**DATA EXCERPTS:**
— Start —

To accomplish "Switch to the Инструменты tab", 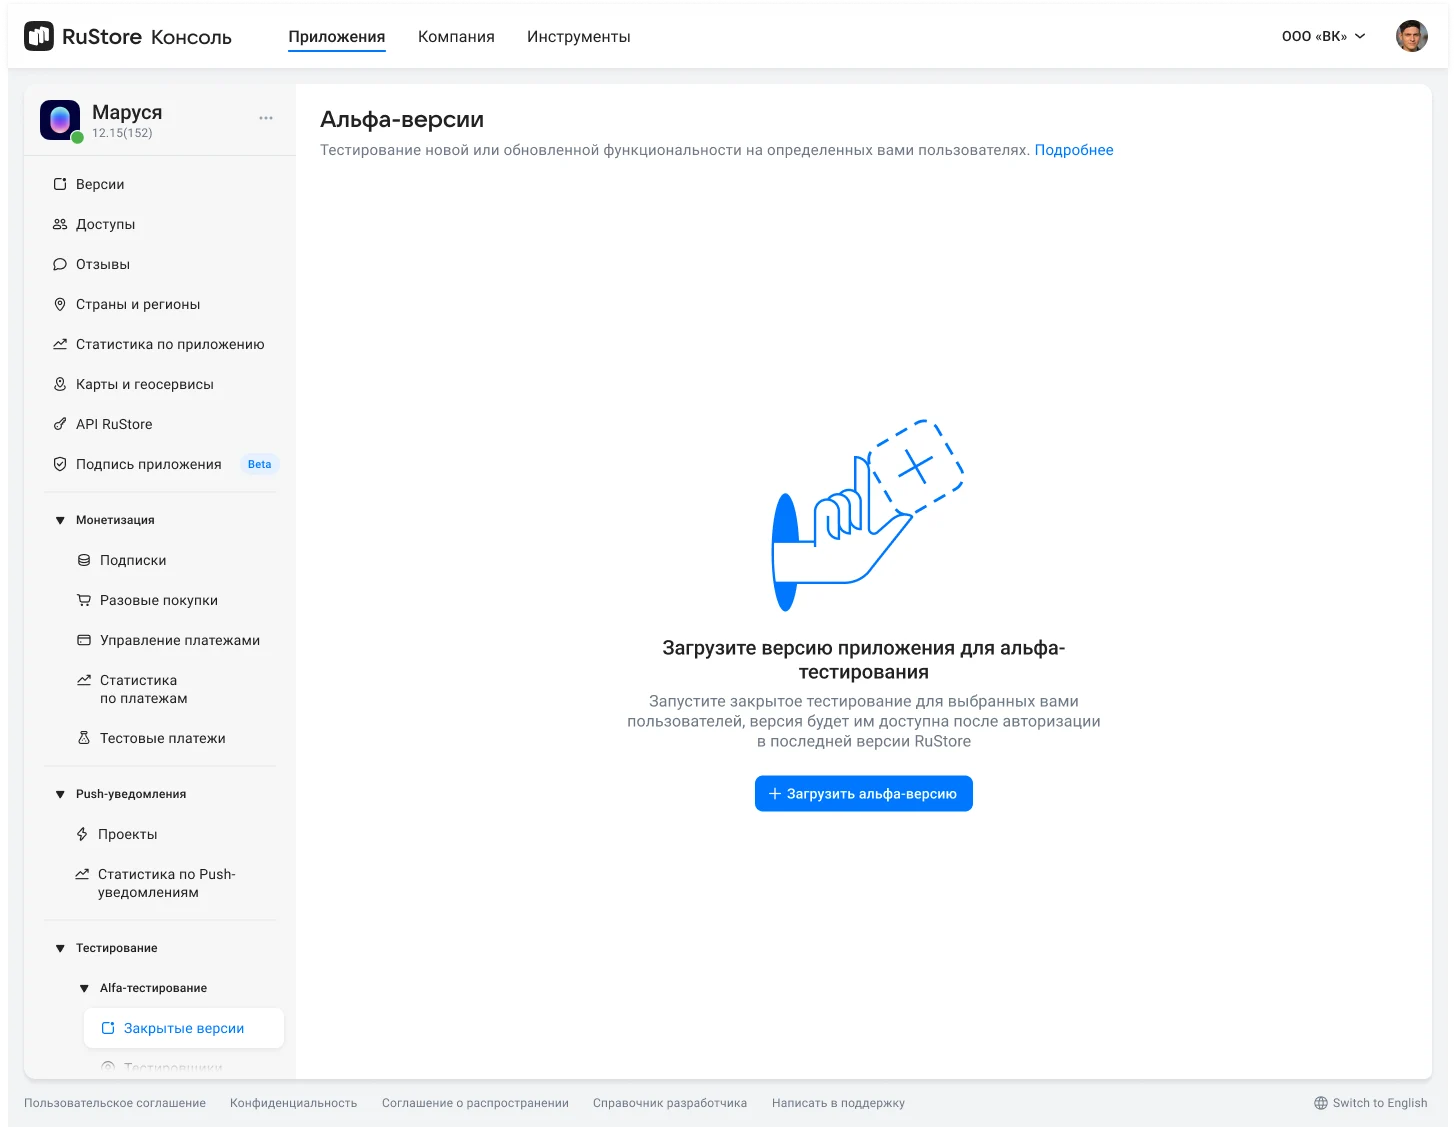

— End —
— Start —

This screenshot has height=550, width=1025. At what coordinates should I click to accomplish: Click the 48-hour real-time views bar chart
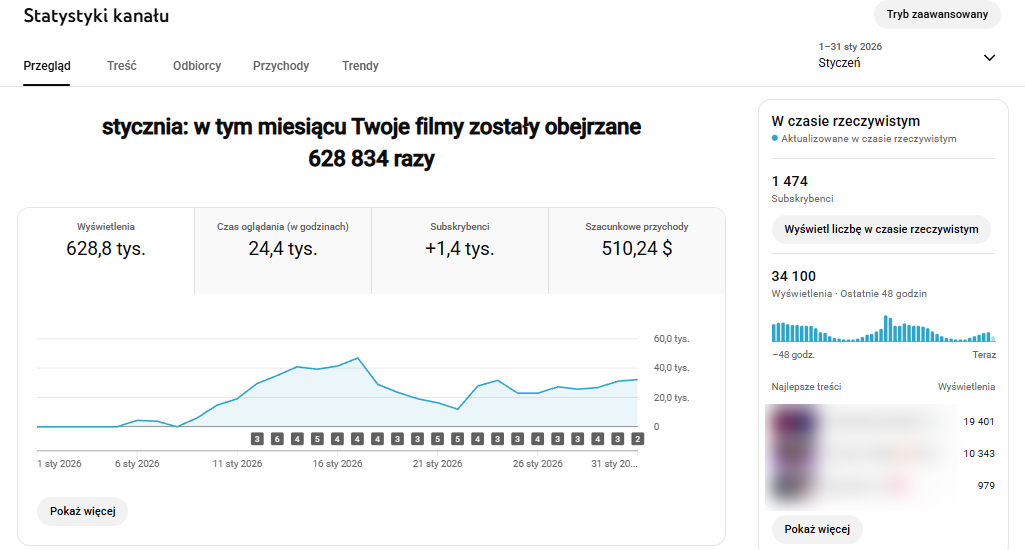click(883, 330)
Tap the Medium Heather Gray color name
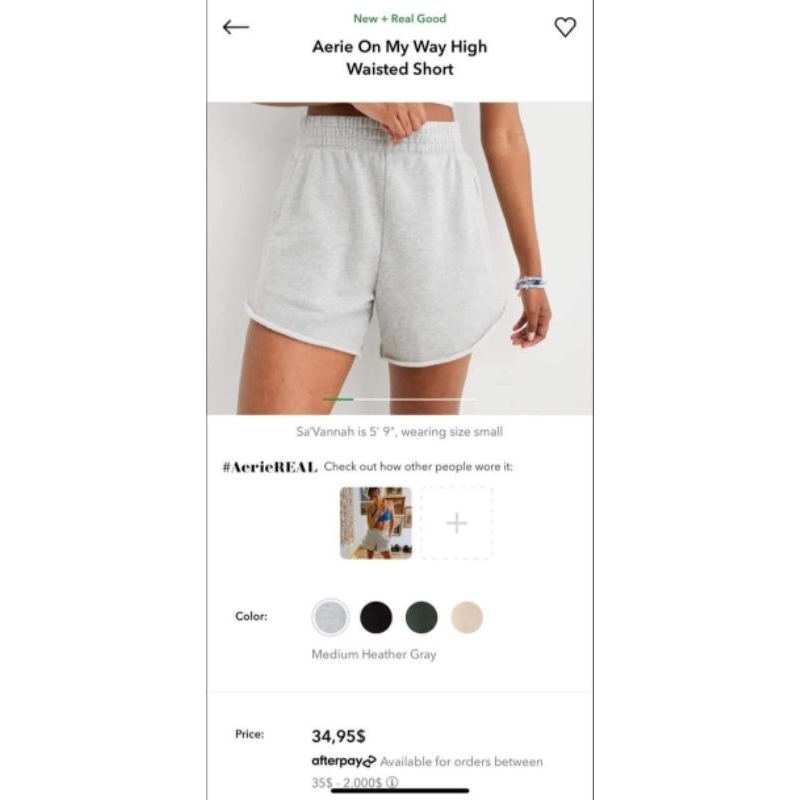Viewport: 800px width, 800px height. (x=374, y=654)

— End —
— Start —

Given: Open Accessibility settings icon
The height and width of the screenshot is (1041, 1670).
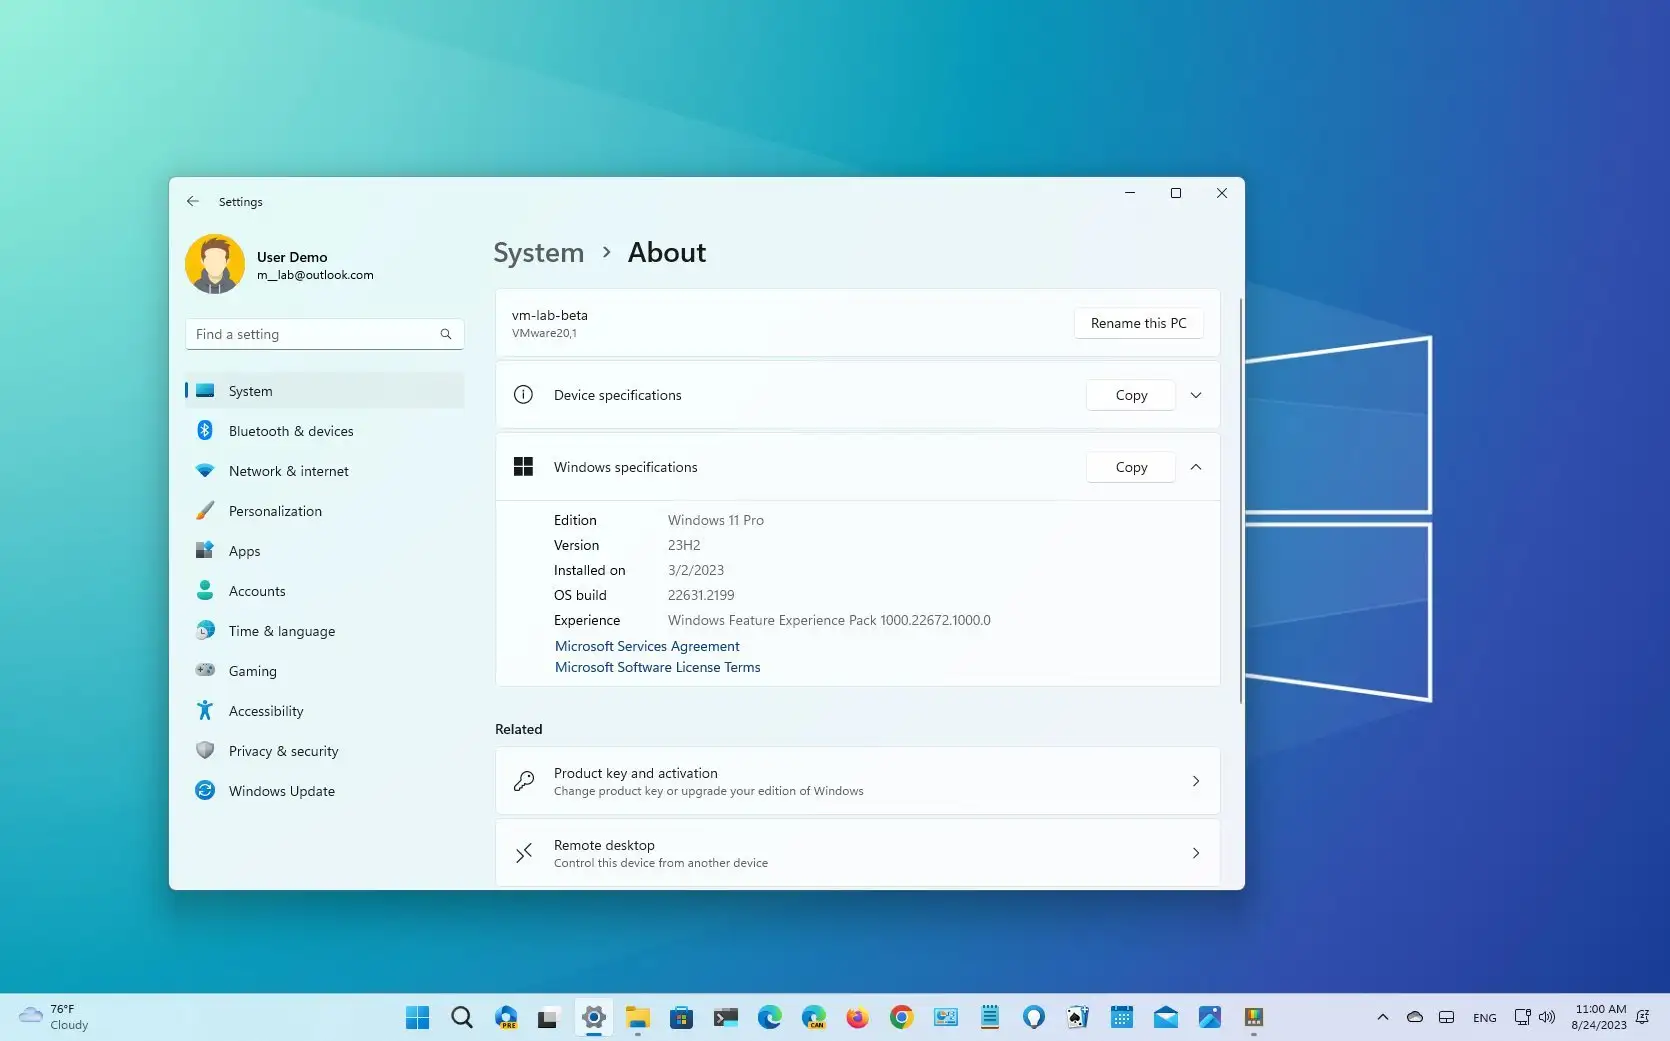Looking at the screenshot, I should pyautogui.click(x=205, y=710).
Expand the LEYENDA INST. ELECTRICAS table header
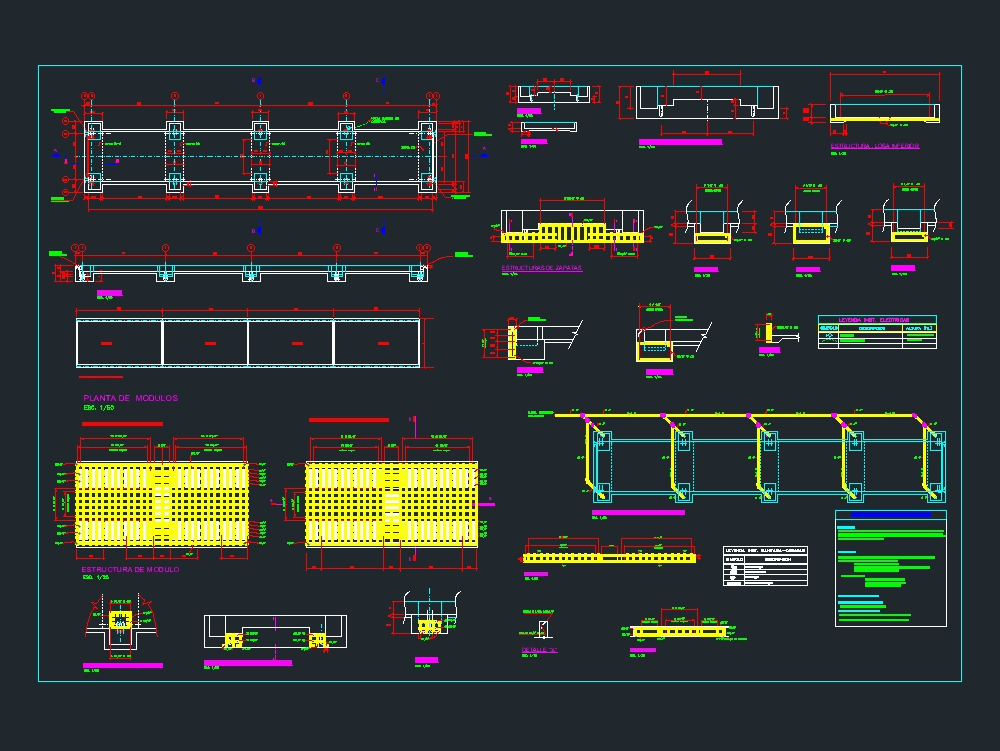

— End —

Can you repeat the rows starting at "Given: Open Accessibility settings icon" and ending at "Expand the LEYENDA", renaming "table header" to "column heading" and changing nothing else? Omit the pictures from your answer.

**SOLUTION TO THIS TASK:**
Given: Open Accessibility settings icon
The height and width of the screenshot is (1041, 1670).
Looking at the screenshot, I should pyautogui.click(x=205, y=710).
Expand the LEYENDA INST. ELECTRICAS column heading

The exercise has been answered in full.